__Data rows__
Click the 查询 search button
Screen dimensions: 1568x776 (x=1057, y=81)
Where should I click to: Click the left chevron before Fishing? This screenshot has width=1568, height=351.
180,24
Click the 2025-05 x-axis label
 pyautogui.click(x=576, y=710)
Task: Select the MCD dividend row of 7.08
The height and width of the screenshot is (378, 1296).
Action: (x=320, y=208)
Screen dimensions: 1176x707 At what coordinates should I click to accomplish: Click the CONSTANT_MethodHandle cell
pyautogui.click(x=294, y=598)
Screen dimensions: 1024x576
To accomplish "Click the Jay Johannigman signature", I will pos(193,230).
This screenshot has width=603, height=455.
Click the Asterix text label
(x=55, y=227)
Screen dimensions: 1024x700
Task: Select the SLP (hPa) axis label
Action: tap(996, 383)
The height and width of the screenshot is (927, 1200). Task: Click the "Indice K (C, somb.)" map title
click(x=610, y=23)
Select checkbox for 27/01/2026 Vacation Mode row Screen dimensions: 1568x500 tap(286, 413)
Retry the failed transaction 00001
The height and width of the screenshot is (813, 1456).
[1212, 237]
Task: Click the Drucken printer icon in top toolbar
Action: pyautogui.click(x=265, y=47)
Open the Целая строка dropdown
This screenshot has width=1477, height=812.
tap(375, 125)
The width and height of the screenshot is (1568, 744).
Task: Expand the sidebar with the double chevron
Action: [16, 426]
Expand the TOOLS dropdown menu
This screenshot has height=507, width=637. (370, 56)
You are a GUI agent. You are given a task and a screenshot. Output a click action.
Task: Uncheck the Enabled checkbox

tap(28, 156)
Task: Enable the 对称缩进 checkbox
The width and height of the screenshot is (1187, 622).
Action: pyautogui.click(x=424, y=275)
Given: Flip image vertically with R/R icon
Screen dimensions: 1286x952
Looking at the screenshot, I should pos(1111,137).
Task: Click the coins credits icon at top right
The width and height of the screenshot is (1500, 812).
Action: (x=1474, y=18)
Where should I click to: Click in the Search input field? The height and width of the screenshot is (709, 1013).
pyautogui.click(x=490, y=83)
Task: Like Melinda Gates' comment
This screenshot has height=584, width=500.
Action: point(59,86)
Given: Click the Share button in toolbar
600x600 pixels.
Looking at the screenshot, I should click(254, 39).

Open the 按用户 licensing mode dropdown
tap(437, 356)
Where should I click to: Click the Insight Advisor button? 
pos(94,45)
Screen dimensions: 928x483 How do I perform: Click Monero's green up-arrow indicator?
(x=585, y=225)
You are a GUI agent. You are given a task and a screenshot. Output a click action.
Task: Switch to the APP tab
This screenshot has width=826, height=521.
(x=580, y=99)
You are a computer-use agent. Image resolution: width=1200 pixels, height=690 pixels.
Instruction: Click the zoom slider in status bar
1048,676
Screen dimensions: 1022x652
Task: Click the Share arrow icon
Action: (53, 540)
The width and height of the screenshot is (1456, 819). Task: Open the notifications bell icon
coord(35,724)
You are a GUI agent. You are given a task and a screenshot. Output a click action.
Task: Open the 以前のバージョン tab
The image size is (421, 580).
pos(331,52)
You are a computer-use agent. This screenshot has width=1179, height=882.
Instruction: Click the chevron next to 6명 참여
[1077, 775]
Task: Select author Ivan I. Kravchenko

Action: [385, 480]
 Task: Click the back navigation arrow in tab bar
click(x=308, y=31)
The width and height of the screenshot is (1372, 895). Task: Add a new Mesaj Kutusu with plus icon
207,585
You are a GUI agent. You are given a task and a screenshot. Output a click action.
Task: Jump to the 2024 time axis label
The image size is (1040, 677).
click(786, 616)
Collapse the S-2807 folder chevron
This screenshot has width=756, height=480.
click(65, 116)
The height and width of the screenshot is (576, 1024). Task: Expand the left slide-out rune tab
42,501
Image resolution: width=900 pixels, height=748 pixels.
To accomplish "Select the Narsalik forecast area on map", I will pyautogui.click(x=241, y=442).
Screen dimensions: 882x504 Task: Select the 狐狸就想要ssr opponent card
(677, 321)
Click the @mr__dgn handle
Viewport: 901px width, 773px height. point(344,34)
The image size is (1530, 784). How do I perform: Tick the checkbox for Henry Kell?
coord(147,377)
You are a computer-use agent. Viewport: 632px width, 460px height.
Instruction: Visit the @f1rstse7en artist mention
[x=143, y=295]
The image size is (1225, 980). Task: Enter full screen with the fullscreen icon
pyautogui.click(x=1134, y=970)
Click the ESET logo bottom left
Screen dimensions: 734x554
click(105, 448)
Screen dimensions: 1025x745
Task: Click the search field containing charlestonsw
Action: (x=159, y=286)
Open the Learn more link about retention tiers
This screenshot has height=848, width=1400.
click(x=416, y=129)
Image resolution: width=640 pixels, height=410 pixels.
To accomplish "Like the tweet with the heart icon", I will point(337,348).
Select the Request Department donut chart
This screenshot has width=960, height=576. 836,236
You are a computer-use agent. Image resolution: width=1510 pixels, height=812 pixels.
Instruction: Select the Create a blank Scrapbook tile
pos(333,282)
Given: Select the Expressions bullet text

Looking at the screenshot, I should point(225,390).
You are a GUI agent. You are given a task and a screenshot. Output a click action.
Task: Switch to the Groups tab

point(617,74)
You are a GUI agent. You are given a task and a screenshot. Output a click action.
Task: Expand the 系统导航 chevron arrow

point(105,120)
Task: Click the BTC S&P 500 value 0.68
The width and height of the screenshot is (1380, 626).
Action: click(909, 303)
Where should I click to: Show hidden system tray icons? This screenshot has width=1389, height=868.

__Stated exercise__
Copy out the entire listing above word for word, with every line unchanged and in the same order.

__Complete output__
Click the 查询 search button
Screen dimensions: 1568x776 (x=1057, y=81)
Where should I click to: Click the left chevron before Fishing? This screenshot has width=1568, height=351.
180,24
Click the 2025-05 x-axis label
 pyautogui.click(x=576, y=710)
Task: Select the MCD dividend row of 7.08
The height and width of the screenshot is (378, 1296).
Action: (x=320, y=208)
Screen dimensions: 1176x707 At what coordinates should I click to accomplish: Click the CONSTANT_MethodHandle cell
pyautogui.click(x=294, y=598)
Screen dimensions: 1024x576
To accomplish "Click the Jay Johannigman signature", I will pos(193,230).
This screenshot has width=603, height=455.
Click the Asterix text label
(x=55, y=227)
Screen dimensions: 1024x700
Task: Select the SLP (hPa) axis label
Action: tap(996, 383)
The height and width of the screenshot is (927, 1200). Task: Click the "Indice K (C, somb.)" map title
click(x=610, y=23)
Select checkbox for 27/01/2026 Vacation Mode row Screen dimensions: 1568x500 tap(286, 413)
Retry the failed transaction 00001
The height and width of the screenshot is (813, 1456).
[1212, 237]
Task: Click the Drucken printer icon in top toolbar
Action: pyautogui.click(x=265, y=47)
Open the Целая строка dropdown
This screenshot has width=1477, height=812.
tap(375, 125)
The width and height of the screenshot is (1568, 744).
Task: Expand the sidebar with the double chevron
Action: [16, 426]
Expand the TOOLS dropdown menu
This screenshot has height=507, width=637. (370, 56)
You are a GUI agent. You are given a task and a screenshot. Output a click action.
Task: Uncheck the Enabled checkbox

tap(28, 156)
Task: Enable the 对称缩进 checkbox
The width and height of the screenshot is (1187, 622).
Action: pyautogui.click(x=424, y=275)
Given: Flip image vertically with R/R icon
Screen dimensions: 1286x952
Looking at the screenshot, I should pos(1111,137).
Task: Click the coins credits icon at top right
The width and height of the screenshot is (1500, 812).
Action: (x=1474, y=18)
Where should I click to: Click in the Search input field? The height and width of the screenshot is (709, 1013).
pyautogui.click(x=490, y=83)
Task: Like Melinda Gates' comment
This screenshot has height=584, width=500.
Action: point(59,86)
Given: Click the Share button in toolbar
600x600 pixels.
Looking at the screenshot, I should click(254, 39).

Open the 按用户 licensing mode dropdown
tap(437, 356)
Where should I click to: Click the Insight Advisor button? 
pos(94,45)
Screen dimensions: 928x483 How do I perform: Click Monero's green up-arrow indicator?
(x=585, y=225)
You are a GUI agent. You are given a task and a screenshot. Output a click action.
Task: Switch to the APP tab
This screenshot has width=826, height=521.
(x=580, y=99)
You are a computer-use agent. Image resolution: width=1200 pixels, height=690 pixels.
Instruction: Click the zoom slider in status bar
1048,676
Screen dimensions: 1022x652
Task: Click the Share arrow icon
Action: (53, 540)
The width and height of the screenshot is (1456, 819). Task: Open the notifications bell icon
coord(35,724)
You are a GUI agent. You are given a task and a screenshot. Output a click action.
Task: Open the 以前のバージョン tab
The image size is (421, 580).
pos(331,52)
You are a computer-use agent. This screenshot has width=1179, height=882.
Instruction: Click the chevron next to 6명 참여
[1077, 775]
Task: Select author Ivan I. Kravchenko

Action: [385, 480]
 Task: Click the back navigation arrow in tab bar
click(x=308, y=31)
The width and height of the screenshot is (1372, 895). Task: Add a new Mesaj Kutusu with plus icon
207,585
You are a GUI agent. You are given a task and a screenshot. Output a click action.
Task: Jump to the 2024 time axis label
The image size is (1040, 677).
click(786, 616)
Collapse the S-2807 folder chevron
This screenshot has width=756, height=480.
click(65, 116)
The height and width of the screenshot is (576, 1024). Task: Expand the left slide-out rune tab
42,501
Image resolution: width=900 pixels, height=748 pixels.
To accomplish "Select the Narsalik forecast area on map", I will pyautogui.click(x=241, y=442).
Screen dimensions: 882x504 Task: Select the 狐狸就想要ssr opponent card
(677, 321)
Click the @mr__dgn handle
Viewport: 901px width, 773px height. point(344,34)
The image size is (1530, 784). How do I perform: Tick the checkbox for Henry Kell?
coord(147,377)
You are a computer-use agent. Viewport: 632px width, 460px height.
Instruction: Visit the @f1rstse7en artist mention
[x=143, y=295]
The image size is (1225, 980). Task: Enter full screen with the fullscreen icon
pyautogui.click(x=1134, y=970)
Click the ESET logo bottom left
Screen dimensions: 734x554
click(105, 448)
Screen dimensions: 1025x745
Task: Click the search field containing charlestonsw
Action: (x=159, y=286)
Open the Learn more link about retention tiers
This screenshot has height=848, width=1400.
click(x=416, y=129)
Image resolution: width=640 pixels, height=410 pixels.
To accomplish "Like the tweet with the heart icon", I will point(337,348).
Select the Request Department donut chart
This screenshot has width=960, height=576. 836,236
You are a computer-use agent. Image resolution: width=1510 pixels, height=812 pixels.
Instruction: Select the Create a blank Scrapbook tile
pos(333,282)
Given: Select the Expressions bullet text

Looking at the screenshot, I should point(225,390).
You are a GUI agent. You are given a task and a screenshot. Output a click action.
Task: Switch to the Groups tab

point(617,74)
You are a GUI agent. You are given a task and a screenshot. Output a click action.
Task: Expand the 系统导航 chevron arrow

point(105,120)
Task: Click the BTC S&P 500 value 0.68
The width and height of the screenshot is (1380, 626).
Action: click(909, 303)
Where should I click to: Show hidden system tray icons? This screenshot has width=1389, height=868.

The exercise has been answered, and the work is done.